ASSIGNMENT:
Where the string "agent" appears in a line of the data, show that line.

Start of EXTRACTED DATA

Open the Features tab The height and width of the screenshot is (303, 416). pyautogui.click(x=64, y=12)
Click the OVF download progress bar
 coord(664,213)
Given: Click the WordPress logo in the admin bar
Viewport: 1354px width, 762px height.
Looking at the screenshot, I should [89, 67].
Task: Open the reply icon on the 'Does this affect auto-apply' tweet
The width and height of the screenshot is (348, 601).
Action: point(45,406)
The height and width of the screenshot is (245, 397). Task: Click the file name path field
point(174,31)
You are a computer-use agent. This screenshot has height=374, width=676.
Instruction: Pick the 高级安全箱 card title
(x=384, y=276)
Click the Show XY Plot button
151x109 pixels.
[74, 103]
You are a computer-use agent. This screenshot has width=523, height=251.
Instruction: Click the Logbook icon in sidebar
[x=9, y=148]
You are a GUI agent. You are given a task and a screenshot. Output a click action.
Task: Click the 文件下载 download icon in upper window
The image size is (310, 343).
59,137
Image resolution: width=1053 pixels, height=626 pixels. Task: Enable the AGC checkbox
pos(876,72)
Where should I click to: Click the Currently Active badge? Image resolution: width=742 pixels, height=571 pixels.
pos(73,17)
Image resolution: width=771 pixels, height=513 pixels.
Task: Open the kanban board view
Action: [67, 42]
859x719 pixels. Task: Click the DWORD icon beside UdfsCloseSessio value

End of EXTRACTED DATA

EXPECTED ANSWER:
You are a computer-use agent. This screenshot has height=374, width=676.
You are a computer-use agent. This screenshot has width=523, height=251.
You are a GUI agent. You are given a task and a screenshot. Output a click action.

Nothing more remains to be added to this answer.